Every year Santa makes his list, but we all know he checks it at least a couple of times before it’s considered final. He needs to go over the list and track the behavior of each child over the course of a year to define who is naughty and who is nice. As we know, this ultimately determines if we end up with a lump of coal on Christmas day.

It’s not only a great method for Santa to keep track of changes over time, it’s also a great method for monitoring your campaigns. Decide on a daily or weekly routine (depending on your spend) for checking your PPC (Pay-Per-Click/Paid Search) campaign and make a list of what items you are going to check.

Tracking and measurement are also fundamental cornerstones of a strong PPC campaign. As the old saying goes, “You can’t improve what you can’t measure.” Without consistent periodic measurement of your PPC campaign you will never know if the changes you make are having a positive or negative impact. Even if your sales or leads increase you won’t know if it is from your PPC or another marketing effort or simply random chance without careful tracking.

What To Track

Successful tracking in PPC goes beyond knowing who is naughty or nice. There are several key metrics both within the PPC campaign itself and also on your website (through server logs or more GUI based tracking such as Google Analytics) that are important to track and be aware of over the life of the campaign.
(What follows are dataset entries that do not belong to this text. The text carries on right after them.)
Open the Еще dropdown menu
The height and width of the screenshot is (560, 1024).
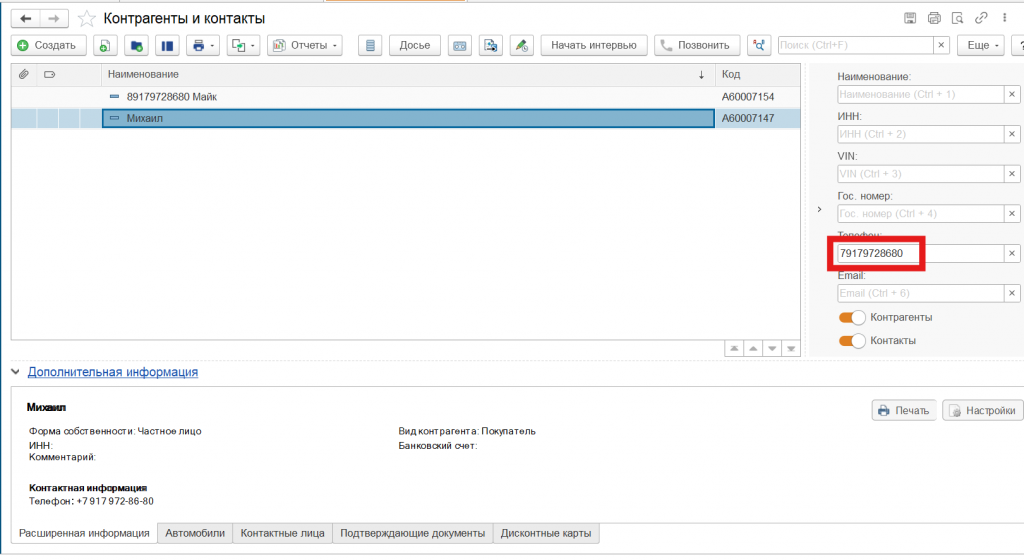[x=979, y=45]
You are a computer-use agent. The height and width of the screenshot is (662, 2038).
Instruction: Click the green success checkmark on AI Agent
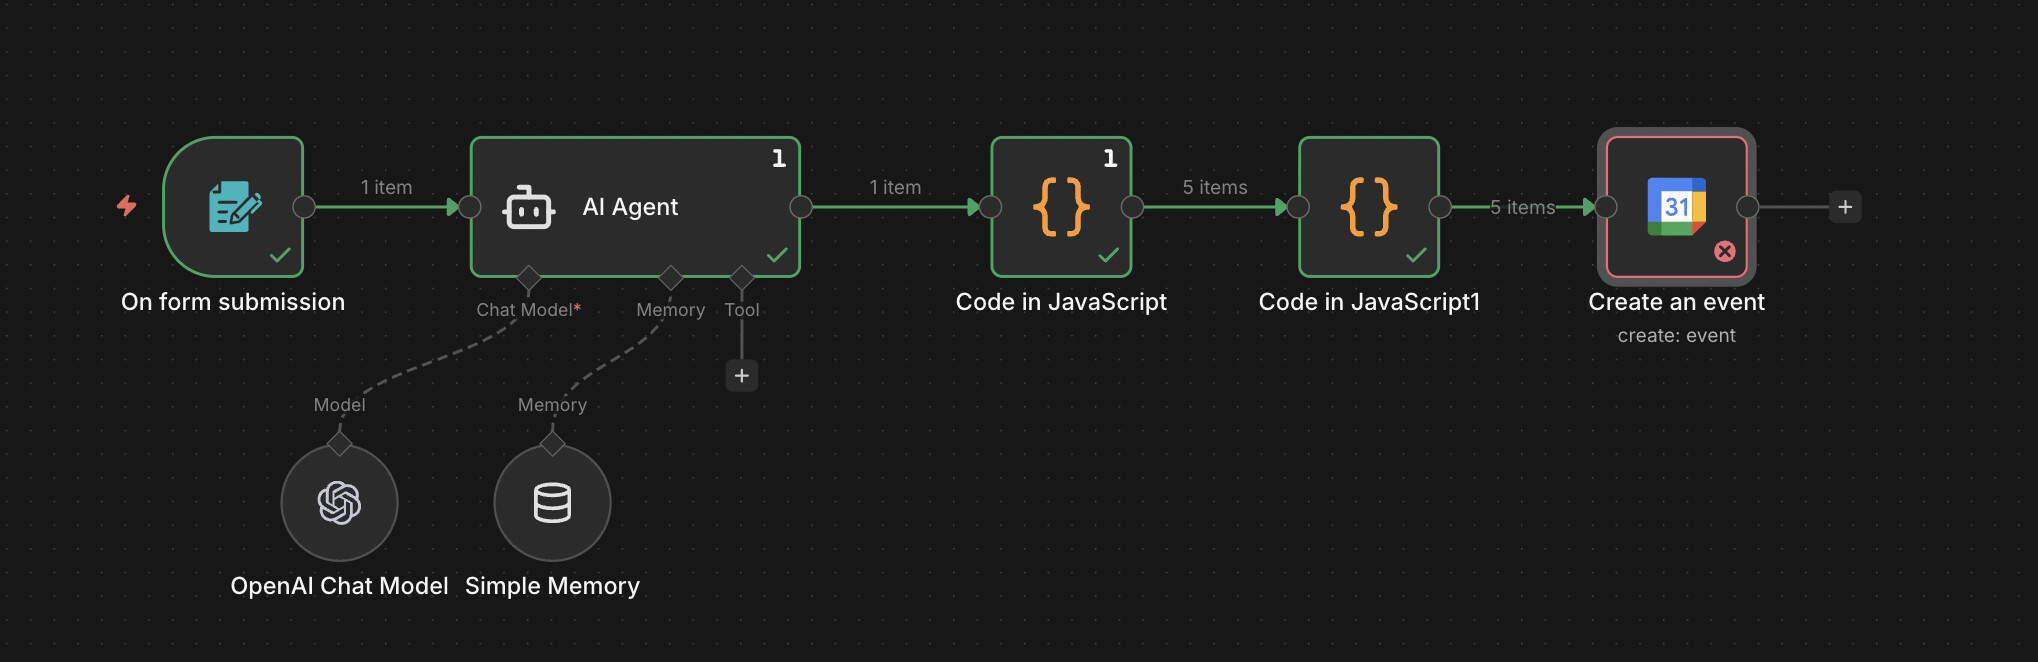[x=777, y=255]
Most fundamentally you should pay attention to how many impressions and clicks your PPC ads are getting. These metrics are the basic building blocks of your campaign. Tracking these ensures that your ads are reaching a sufficient number of people (impressions) and that they are driving enough traffic to your landing pages (clicks.)
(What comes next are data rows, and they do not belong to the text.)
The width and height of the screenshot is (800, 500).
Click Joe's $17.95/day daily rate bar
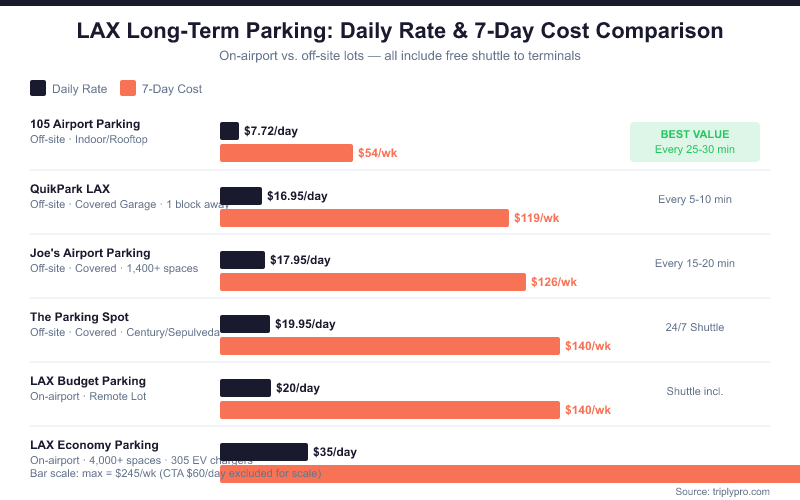tap(242, 260)
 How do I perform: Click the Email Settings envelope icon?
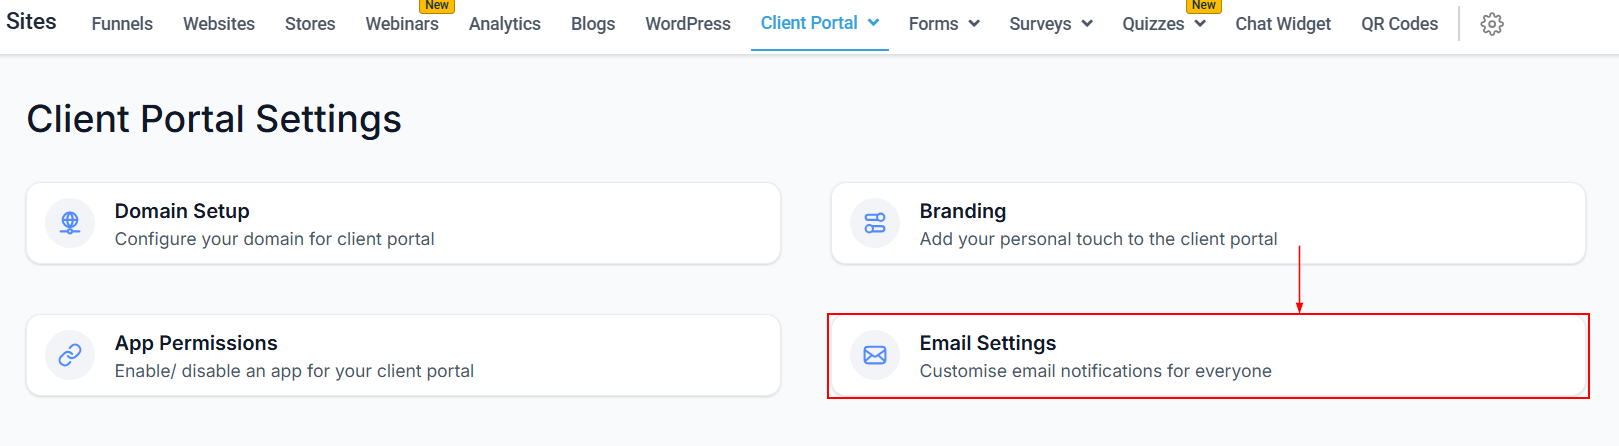875,355
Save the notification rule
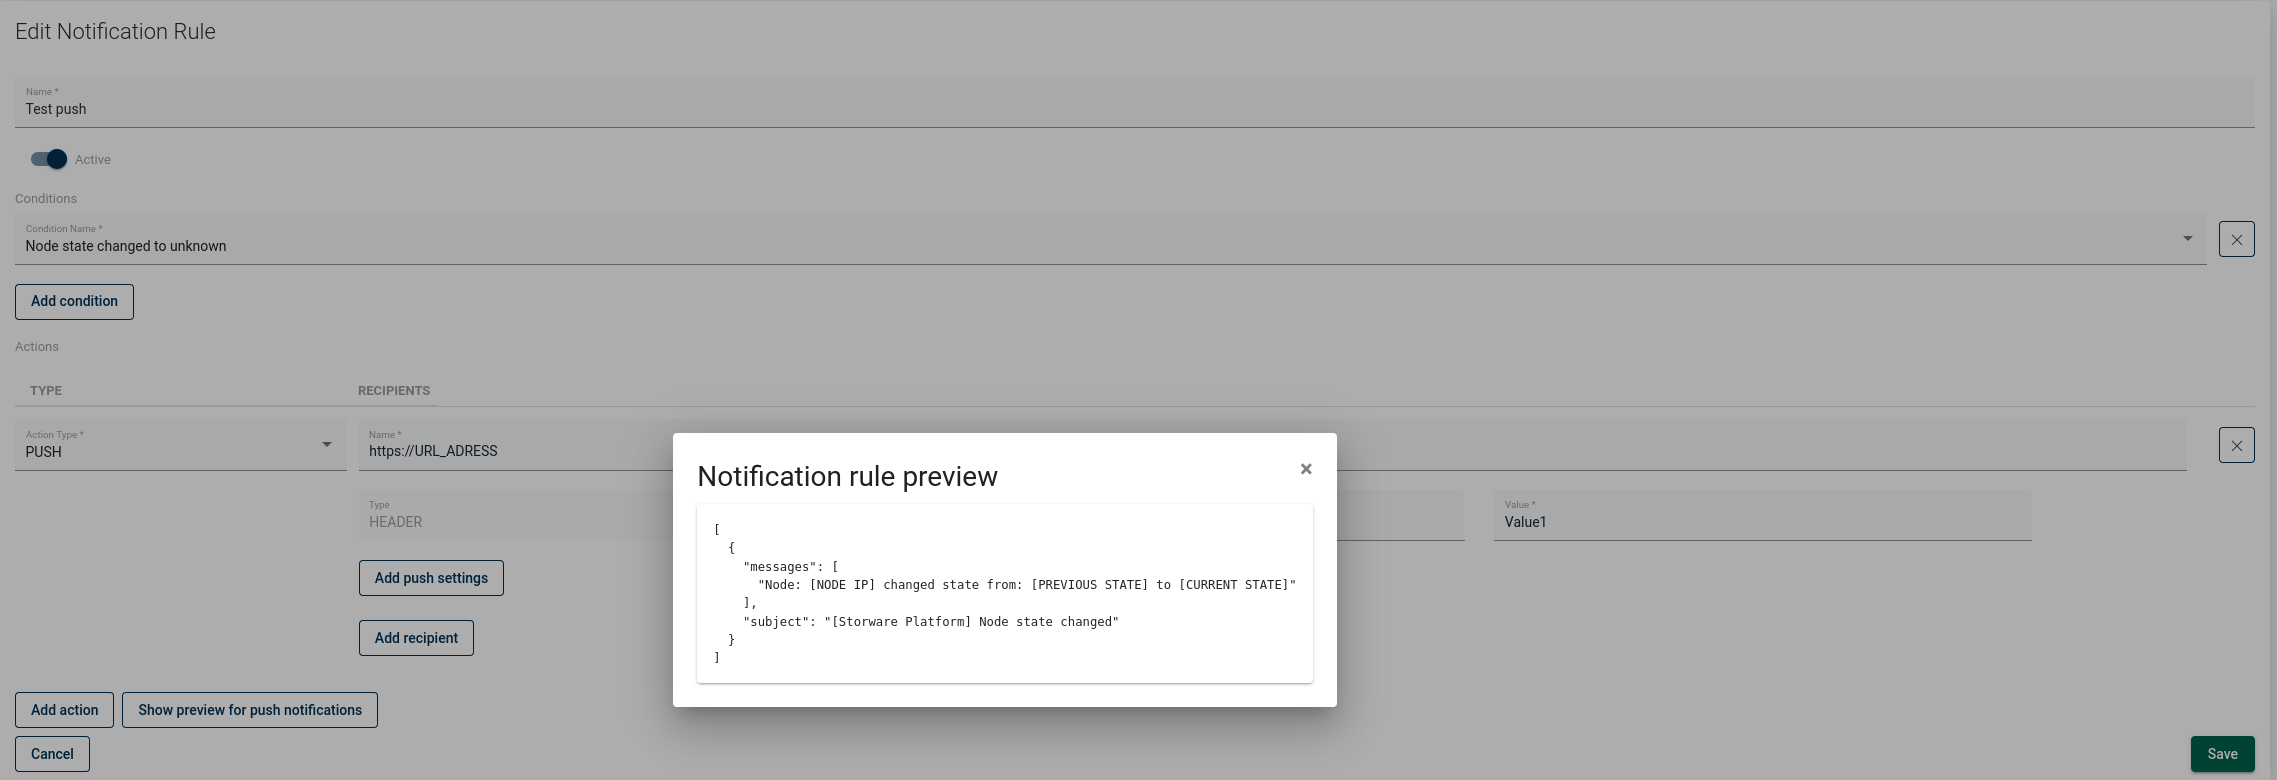The width and height of the screenshot is (2277, 780). 2222,754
Beyond those basic elements you need to pay careful attention to how the average cost per click and click through rates evolves over time. These metrics are important for understanding the effectiveness of your keyword bids and ad copy.

Outside of the campaign metrics you need to measure some important stats on your landing pages. These stats include visits, time on page and time on site, bounce rates, and most importantly conversions.

Santa is preparing his list
photo credit:chatchavan

How To Track

The major search engines offer fairly robust tracking built into their pay per click marketing platforms. These interfaces will allow you to get at most of the data discussed above over any time frame you like. Ideally you should pay attention to this information on a daily basis to make sure the campaign is running smoothly. Beyond that you should analyze those key metrics whenever you make major changes to your campaign (add new keywords, release new ad copy, change targeting, etc.) and at regular intervals to ensure consistent success. Analyze the costs of your campaign versus the revenue and leads it is generating on a regular basis, at least weekly or bi-weekly.

Use those same intervals to measure and track your landing page statistics and also any time you make changes to those pages. You can use Google Analytics or any other site statistics software to gather the data you need on those pages.

What’s in Your Stocking?

Tracking is an important part in measuring the performance and success of your campaign.  It does not matter if you check your campaign daily, weekly, or even only twice a year.  Know your target metrics and how to gauge your success.  Again, “You can’t improve what you can’t measure” so track, track, track your campaigns.

You don’t want to end up with a lump of coal do you?